Friday, February 9, 2018

7th Circuit reverses, orders special needs trust group to pay estate

The estate of a woman whose special needs trust was drained under questionable circumstances prevailed Wednesday before the 7th Circuit Court of Appeals. The founder of the organization that took the money is a suspended Indiana attorney facing charges that he stole from other clients’ trusts.  The organization must now repay the estate more than $200,000.

The court reversed Southern District Judge Tanya Walton Pratt and ordered the National Foundation for Special Needs Integrity Inc. to pay the estate of Missouri woman Theresa Givens $234,181.23 plus prejudgment interest.

“We respectfully disagree with our colleague on the district court,” Circuit Judge David Hamilton wrote for the panel in National Foundation for Special Needs Integrity, Inc. v. Devon Reese, as Personal Representative for the Estate of Theresa A. Givens, 17-1817. The 7th Circuit held that Pratt’s ruling that the estate’s claim against Special Needs Integrity were barred by the doctrine of laches “was based on clearly erroneous findings of fact.”
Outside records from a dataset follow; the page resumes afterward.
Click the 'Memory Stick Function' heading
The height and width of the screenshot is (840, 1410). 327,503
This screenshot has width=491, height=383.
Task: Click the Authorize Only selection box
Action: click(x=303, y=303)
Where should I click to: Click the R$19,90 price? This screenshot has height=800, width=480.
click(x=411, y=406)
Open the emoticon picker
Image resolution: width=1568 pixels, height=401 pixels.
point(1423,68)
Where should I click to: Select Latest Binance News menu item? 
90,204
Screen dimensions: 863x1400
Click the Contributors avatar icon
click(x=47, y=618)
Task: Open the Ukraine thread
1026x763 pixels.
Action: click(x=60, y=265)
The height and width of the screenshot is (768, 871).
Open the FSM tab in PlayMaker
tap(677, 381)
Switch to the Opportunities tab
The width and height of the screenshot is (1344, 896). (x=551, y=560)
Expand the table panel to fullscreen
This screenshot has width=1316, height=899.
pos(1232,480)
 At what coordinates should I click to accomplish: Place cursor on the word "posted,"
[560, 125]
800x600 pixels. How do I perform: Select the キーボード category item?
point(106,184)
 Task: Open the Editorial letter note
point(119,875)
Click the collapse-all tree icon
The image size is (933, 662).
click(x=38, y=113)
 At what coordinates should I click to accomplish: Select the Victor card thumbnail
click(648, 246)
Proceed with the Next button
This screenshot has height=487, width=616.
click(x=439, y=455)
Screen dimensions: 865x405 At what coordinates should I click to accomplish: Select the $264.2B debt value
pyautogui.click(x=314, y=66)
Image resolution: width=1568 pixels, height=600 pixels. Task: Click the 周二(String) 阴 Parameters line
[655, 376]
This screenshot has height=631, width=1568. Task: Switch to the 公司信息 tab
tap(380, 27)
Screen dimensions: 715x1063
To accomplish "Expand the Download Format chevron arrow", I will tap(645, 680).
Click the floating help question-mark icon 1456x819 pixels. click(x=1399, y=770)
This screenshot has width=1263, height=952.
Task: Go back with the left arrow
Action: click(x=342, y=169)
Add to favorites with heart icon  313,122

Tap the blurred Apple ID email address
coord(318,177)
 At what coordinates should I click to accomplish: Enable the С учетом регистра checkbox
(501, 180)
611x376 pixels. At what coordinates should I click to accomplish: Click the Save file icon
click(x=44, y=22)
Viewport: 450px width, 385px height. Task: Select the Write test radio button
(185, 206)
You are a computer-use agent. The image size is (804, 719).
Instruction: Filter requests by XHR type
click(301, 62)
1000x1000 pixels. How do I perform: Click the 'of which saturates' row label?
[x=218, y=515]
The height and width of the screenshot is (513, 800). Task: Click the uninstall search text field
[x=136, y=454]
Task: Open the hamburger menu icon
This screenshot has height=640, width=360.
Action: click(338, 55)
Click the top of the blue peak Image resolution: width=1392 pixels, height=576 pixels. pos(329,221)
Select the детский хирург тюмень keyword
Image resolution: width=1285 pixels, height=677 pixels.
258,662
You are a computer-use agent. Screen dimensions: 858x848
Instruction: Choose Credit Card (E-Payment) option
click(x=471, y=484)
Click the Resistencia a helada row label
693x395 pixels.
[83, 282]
Further, Hamilton wrote, “We must note that the Foundation’s (former) counsel, (Kenneth) Shane Service, testified that he intentionally drafted (a section of Special Needs Integrity’s agreement dealing with distributions upon the death of a beneficiary) to confuse Missouri government officials.”

Givens had set up a special needs trust with about $255,000 in settlement proceeds from a lawsuit related to injuries she received from dialysis treatments. She died shortly after the trust was established, and her children were told by Special Needs Integrity that there would be no money left in Givens’ account. Hamilton, though, noted in the opinion that Service also had testified that Givens’ “main concern was always about her children.”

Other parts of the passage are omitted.